Lord Hermer's idiocy is boundless

Telegraph2 days ago

There is a long and ignominious tradition of idiotic comments by ministers thrust into the political centre-stage with no previous political background. But, fierce as the competition is, none of them come close to Lord Hermer for political idiocy.
Speaking to the BBC, the Attorney General has said that accusations of a two-tier justice system are 'disgusting' and 'wrong', posing 'dangers' to the UK's 'essential institutions'.
'I think it's offensive to our police. It's offensive to our crown prosecutors who are trying to apply the law in the best faith. It is offensive to the courts, where independent judges are applying the law to reach the right sentences', he went on.
We will come to the specifics of this in a moment. First, however – although you wouldn't know it given Lord Hermer's penchant for shooting his mouth on whatever he seems to think matters – it is important to note that the role of Attorney General is not meant to be that of government trouble-maker-in-chief.
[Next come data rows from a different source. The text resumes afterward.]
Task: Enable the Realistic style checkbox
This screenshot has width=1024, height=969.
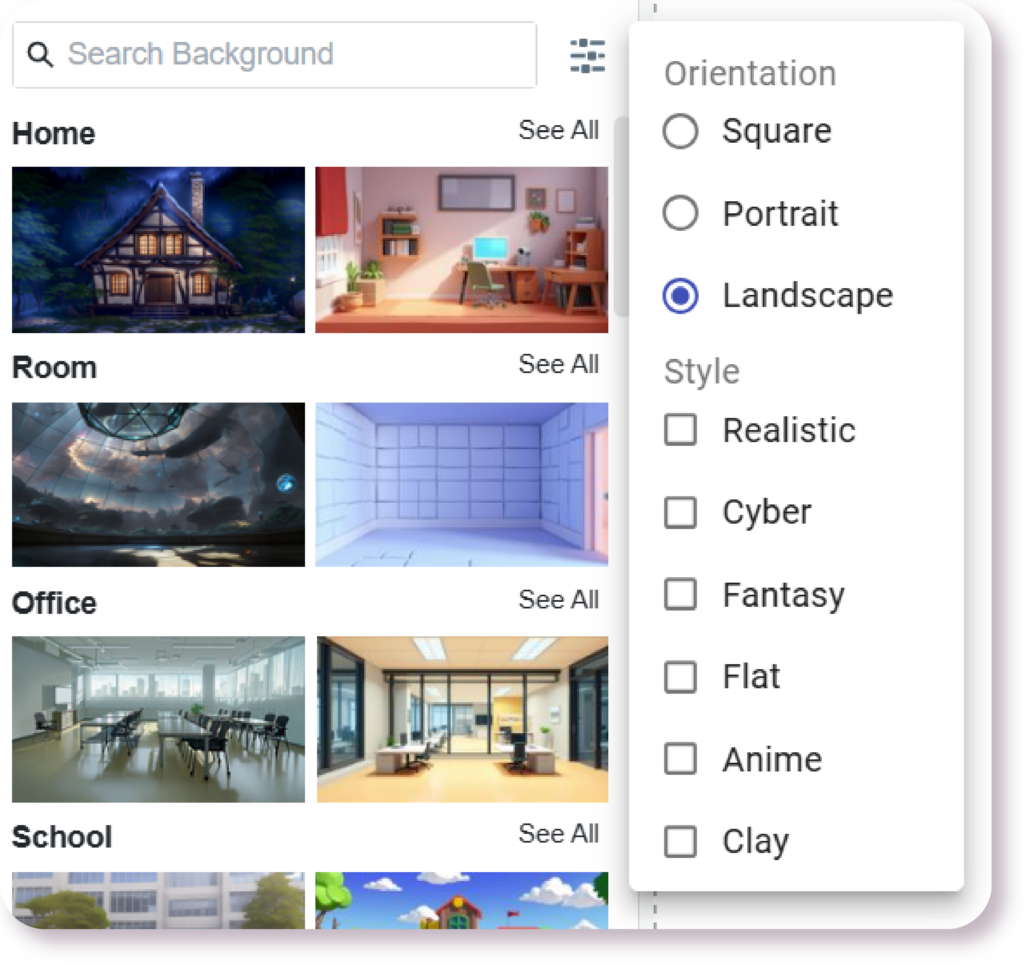Action: (681, 430)
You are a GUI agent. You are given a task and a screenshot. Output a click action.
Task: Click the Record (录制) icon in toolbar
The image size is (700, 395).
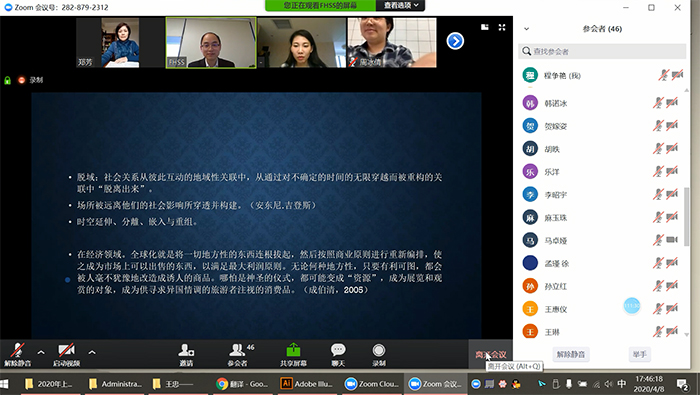tap(379, 350)
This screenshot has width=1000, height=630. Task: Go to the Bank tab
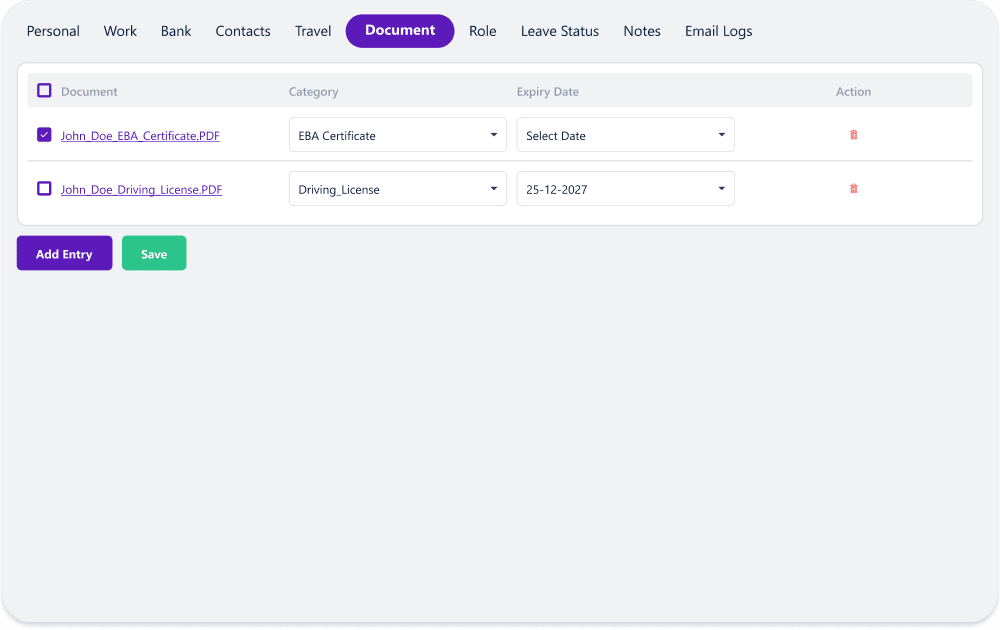click(x=176, y=31)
It is meant to be that of a quiet, sagacious legal adviser. Lord Hermer, however, seems to treat it as a chance to pretend to be a heavyweight politician whose opinions the world needs to know.
Last month, for example, Lord Hermer told the Royal United Services Institute (RUSI) that both Nigel Farage's Reform and Kemi Badenoch's Tories had adopted Nazi ideology by asserting that national law supersedes international agreements, in reference to the idea of withdrawing Britain from the European Court of Human Rights (ECHR): 'The claim that international law is fine as far as it goes, but can be put aside when conditions change, is a claim that was made in the early 1930s by 'realist' jurists in Germany, most notably Carl Schmitt'. It was a grotesque comparison for which he was later forced to issue a humiliating apology.
Then there was his role in the handover of the Chagos Islands to Mauritius, which he asserted was about 'honouring our obligations under international law' – even though the International Court of Justice's advisory opinion on the issue was not legally binding.
It is remarkable how often Lord Hermer, a renowned KC, seems to speak before fully engaging his brain.Which brings us to today's comments. Lord Hermer was referring to – dismissing, rather – accusations after the riots last summer, when it was argued that the rioters were treated unduly harshly.
But he of all people will surely be aware that there is another element to accusations of two-tier justice, which he appears to have ignored altogether: the way in which the so-called Free Palestine marches have been allowed to continue with minimal intervention despite open chants calling for 'globalising the intifada' (ie killing Jews) and support for terror against Jews.
I simply do not see how it is possible not to accept that there is two-tier justice, when the hate marches have not merely been protected by the police – but when counter-demonstrators condemning Hamas or peacefully waving Israeli flags have been arrested.
Hermer clearly fancies himself as some sort of moral conscience, when in reality he is merely the latest – albeit the most exalted and most egregious – of political buffoons embarrassing himself and the Government of which he is a part.